▶ _YOUR INSTRUCTIONS_:
Begin at the line below that has "Vixen (18, 992)" and stop after the line that has "E-GMED醫技 (23, 924)". Please restate only those lines, word for word.

▶ _SUPPLIED DATA_:

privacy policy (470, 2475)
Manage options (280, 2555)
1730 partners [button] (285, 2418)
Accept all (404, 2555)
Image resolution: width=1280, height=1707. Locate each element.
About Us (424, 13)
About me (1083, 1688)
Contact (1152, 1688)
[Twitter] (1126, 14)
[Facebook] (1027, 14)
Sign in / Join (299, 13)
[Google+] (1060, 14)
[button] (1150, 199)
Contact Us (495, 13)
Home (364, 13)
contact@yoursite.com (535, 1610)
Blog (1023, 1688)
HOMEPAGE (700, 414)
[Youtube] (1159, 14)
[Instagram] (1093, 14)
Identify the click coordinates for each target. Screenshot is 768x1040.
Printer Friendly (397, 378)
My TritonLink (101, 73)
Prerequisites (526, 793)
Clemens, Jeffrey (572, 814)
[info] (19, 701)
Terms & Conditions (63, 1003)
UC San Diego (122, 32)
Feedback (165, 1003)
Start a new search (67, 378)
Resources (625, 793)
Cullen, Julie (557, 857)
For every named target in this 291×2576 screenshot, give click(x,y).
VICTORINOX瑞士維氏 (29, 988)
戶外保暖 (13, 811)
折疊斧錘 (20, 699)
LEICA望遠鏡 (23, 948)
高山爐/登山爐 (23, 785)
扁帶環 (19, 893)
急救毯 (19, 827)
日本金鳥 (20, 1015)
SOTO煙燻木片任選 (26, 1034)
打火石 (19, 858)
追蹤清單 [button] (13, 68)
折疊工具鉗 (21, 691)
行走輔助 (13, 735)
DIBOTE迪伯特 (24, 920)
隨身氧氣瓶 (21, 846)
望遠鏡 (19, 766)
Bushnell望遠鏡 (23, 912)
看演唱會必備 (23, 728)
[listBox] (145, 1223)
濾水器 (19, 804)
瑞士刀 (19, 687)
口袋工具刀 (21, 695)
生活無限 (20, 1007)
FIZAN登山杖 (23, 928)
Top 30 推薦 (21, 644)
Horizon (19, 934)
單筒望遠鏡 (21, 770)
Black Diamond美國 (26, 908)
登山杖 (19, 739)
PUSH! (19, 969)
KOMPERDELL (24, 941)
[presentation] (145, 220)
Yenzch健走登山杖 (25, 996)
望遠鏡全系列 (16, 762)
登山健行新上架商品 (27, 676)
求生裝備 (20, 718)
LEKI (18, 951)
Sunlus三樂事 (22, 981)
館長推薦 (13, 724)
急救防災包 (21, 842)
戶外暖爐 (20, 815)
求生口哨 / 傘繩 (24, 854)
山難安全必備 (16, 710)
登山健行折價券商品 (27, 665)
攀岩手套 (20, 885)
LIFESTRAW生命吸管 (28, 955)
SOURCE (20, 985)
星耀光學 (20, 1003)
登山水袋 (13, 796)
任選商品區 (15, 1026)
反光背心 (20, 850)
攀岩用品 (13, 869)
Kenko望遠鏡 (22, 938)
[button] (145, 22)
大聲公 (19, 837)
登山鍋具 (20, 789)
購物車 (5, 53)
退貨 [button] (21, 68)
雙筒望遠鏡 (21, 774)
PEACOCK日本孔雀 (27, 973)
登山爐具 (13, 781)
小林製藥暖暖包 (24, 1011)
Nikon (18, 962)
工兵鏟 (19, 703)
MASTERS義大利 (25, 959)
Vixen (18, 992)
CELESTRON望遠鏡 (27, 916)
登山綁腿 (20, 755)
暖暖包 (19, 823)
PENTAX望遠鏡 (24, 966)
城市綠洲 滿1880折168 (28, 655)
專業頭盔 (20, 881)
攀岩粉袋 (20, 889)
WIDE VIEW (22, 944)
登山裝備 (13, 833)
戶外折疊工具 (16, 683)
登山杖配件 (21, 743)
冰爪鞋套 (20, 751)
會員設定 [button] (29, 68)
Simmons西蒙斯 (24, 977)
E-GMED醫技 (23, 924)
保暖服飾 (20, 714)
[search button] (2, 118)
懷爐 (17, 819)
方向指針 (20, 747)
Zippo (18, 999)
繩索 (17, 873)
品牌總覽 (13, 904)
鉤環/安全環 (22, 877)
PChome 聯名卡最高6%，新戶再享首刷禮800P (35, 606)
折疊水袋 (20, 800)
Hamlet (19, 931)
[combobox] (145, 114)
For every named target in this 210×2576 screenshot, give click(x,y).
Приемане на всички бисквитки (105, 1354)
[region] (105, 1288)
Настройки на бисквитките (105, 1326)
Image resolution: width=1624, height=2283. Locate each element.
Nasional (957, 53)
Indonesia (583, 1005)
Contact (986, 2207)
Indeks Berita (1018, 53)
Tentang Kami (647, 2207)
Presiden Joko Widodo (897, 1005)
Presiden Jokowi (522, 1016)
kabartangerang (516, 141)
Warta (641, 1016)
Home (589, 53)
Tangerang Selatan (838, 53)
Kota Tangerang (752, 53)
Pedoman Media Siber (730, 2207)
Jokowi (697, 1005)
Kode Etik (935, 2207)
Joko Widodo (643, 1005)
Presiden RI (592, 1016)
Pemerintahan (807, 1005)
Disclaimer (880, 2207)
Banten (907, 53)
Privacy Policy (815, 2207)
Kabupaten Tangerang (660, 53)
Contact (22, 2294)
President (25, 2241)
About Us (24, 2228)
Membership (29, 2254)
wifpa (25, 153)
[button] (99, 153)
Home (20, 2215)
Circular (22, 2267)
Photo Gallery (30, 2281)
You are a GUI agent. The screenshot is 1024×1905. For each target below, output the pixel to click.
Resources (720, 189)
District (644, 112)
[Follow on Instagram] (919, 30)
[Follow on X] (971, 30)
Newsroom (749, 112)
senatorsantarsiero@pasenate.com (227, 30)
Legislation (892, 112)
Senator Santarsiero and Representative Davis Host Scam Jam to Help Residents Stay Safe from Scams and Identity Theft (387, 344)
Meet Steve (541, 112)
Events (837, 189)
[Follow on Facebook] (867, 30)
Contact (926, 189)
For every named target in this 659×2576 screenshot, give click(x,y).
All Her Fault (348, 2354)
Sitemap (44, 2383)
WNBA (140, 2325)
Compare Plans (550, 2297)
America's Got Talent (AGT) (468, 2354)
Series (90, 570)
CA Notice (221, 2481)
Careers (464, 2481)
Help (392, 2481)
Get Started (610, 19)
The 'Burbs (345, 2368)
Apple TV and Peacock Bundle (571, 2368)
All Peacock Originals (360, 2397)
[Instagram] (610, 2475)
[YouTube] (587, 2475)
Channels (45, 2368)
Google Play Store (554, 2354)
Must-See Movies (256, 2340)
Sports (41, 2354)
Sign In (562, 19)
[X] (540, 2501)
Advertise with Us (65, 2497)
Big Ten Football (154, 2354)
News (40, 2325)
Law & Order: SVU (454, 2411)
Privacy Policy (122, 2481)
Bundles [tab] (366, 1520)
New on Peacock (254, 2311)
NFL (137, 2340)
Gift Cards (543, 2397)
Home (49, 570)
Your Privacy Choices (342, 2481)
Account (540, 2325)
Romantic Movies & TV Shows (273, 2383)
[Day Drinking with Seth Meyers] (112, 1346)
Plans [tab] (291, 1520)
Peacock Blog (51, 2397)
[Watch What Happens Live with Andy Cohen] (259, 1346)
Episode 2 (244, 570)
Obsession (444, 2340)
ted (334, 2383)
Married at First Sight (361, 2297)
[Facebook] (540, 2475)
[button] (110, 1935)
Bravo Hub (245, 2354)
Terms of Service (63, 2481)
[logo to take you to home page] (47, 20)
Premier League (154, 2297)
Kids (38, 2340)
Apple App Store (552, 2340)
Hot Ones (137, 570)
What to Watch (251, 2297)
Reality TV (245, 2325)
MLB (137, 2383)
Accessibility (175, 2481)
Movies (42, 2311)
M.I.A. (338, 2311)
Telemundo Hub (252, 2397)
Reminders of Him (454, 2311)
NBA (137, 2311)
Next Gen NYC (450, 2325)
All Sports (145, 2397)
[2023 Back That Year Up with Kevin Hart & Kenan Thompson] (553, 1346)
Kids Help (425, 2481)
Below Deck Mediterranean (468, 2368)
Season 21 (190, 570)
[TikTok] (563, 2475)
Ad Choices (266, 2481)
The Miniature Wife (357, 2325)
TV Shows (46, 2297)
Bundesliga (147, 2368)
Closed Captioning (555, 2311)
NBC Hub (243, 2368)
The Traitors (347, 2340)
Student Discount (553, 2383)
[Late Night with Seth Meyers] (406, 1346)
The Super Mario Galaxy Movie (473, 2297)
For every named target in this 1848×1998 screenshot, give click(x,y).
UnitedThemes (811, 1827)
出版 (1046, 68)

▶ _COMPLETED EXERCISE_:
Vixen (18, 992)
CELESTRON望遠鏡 (27, 916)
登山綁腿 (20, 755)
暖暖包 (19, 823)
PENTAX望遠鏡 (24, 966)
城市綠洲 滿1880折168 (28, 655)
專業頭盔 (20, 881)
攀岩粉袋 (20, 889)
WIDE VIEW (22, 944)
登山裝備 (13, 833)
戶外折疊工具 (16, 683)
登山杖配件 (21, 743)
冰爪鞋套 (20, 751)
會員設定 [button] (29, 68)
Simmons西蒙斯 (24, 977)
E-GMED醫技 (23, 924)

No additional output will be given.